Caring for summer vegetables

What a fantastic year it has been so far for growing your own veg. The weather has been conducive for most crops, producing great yields. But I'm getting a lot of questions from veg growers that relate to watering and feeding. And water is essential to plants and good crops. So, let's see if I can help you to produce even bigger, better crops for the rest of the summer.


The majority of a plant's strength comes from its water content, and water is essential for nutrient uptake (plants drink their food through their roots) and most vital internal life processes. So water is essential for plants - and it needs to be in constant supply. Once a plant goes short of water it stops growing and some vegetables will go to seed prematurely (called bolting) as a result or simply wilt and die.

For healthy, strong growth and the highest yields of the best flavoured, quality crops, your plants will need a constant water supply. So watering in summer is often necessary - if not essential. Plants growing in containers are almost totally dependent on you to supply water and you may have to water some container crops once or even twice a day in summer to prevent them from drying out.

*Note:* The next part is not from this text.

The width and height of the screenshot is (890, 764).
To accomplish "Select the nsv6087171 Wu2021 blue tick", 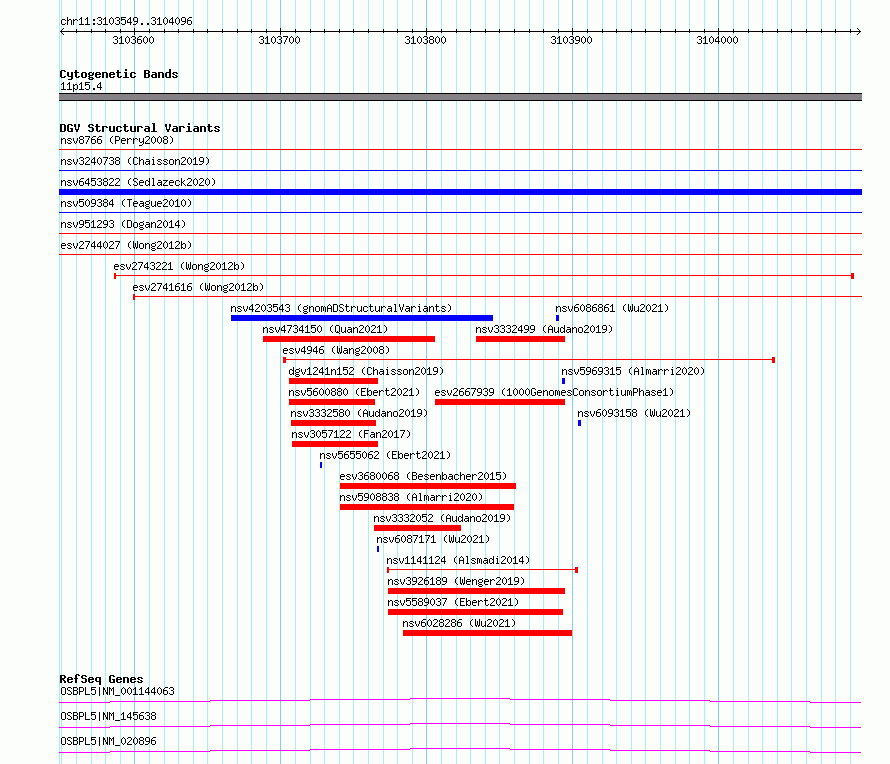I will [x=377, y=549].
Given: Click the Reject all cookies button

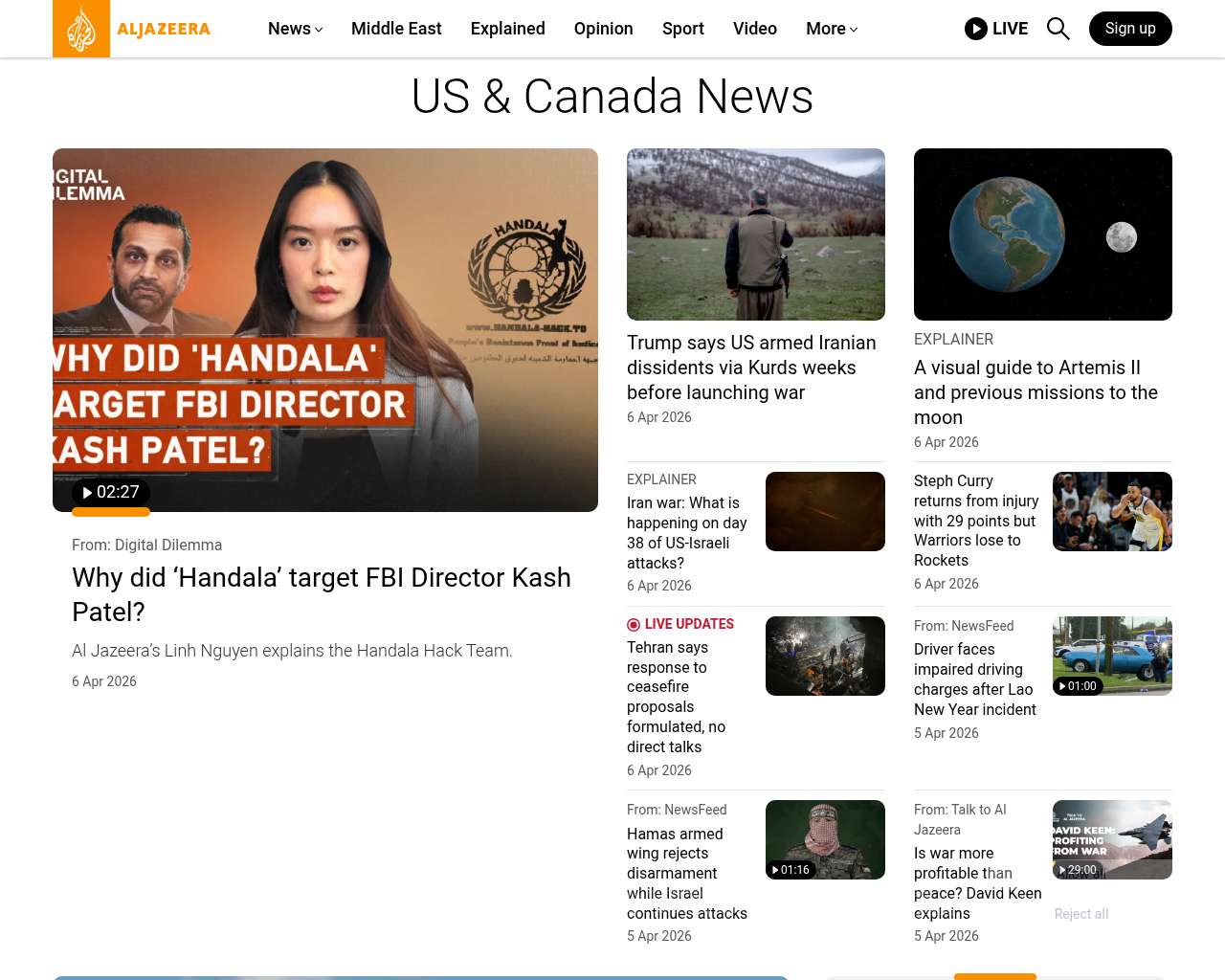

The aim should be to keep the soil or compost evenly moist - soaking dry soil can result in some crops - such as tomatoes - splitting and becoming unusable. And irregular watering can also lead to bitter flavours, and with tomatoes a condition known as blossom end rot - where the bottom of the tomato turns black.

Some crops - such as the greenhouse 'exotics' and runner beans - will suffer a shock if watered with cold water, so allow the water to reach ambient temperature before using it.

If water is in short supply, then use it on the following crops first: peas, beans and sweet corn when they are in flower; potatoes when they are producing their new tubers; large, leafy crops before they start to wilt.


To get the most from your plants they will also need a constant supply of nutrients. Adding compost and even well-rotted manure to the soil adds little in the way of nutrients - they are used to improve soil structure and to hold water and nutrients in the soil.

Even if you added a feed to the soil when you sowed seeds or planted out young plants, most crops benefit from additional feeds throughout the growing season using a liquid feed. For leafy crops, this should be a balanced feed containing equal amounts of all the major nutrients. For fruiting crops, you should use one that is higher in potash - such as Tomorite - to improve the quantity, quality and flavour of the fruit.

Plants growing in containers will be totally dependent on you to supply nutrients and you should feed weekly to fortnightly with a liquid feed.


As well as blossom end rot - which isn't a disease, but a physiological disorder! - incorrect watering can lead to disease problems. This is particularly true for powdery mildew disease, a white coating on the leaves. This is always worse when the soil is dry and the plant is under stress but is encouraged when the foliage is wet; I know it sounds a bit odd! It is most common on courgettes, marrows and other cucurbits. When watering these crops, it is important to give plenty of water regularly at the roots, but aim to keep the foliage dry. I sink a 15cm (6in) pot by the side of my plants and water into that and directly onto the ground – keeping the water well away from the whole plant/foliage.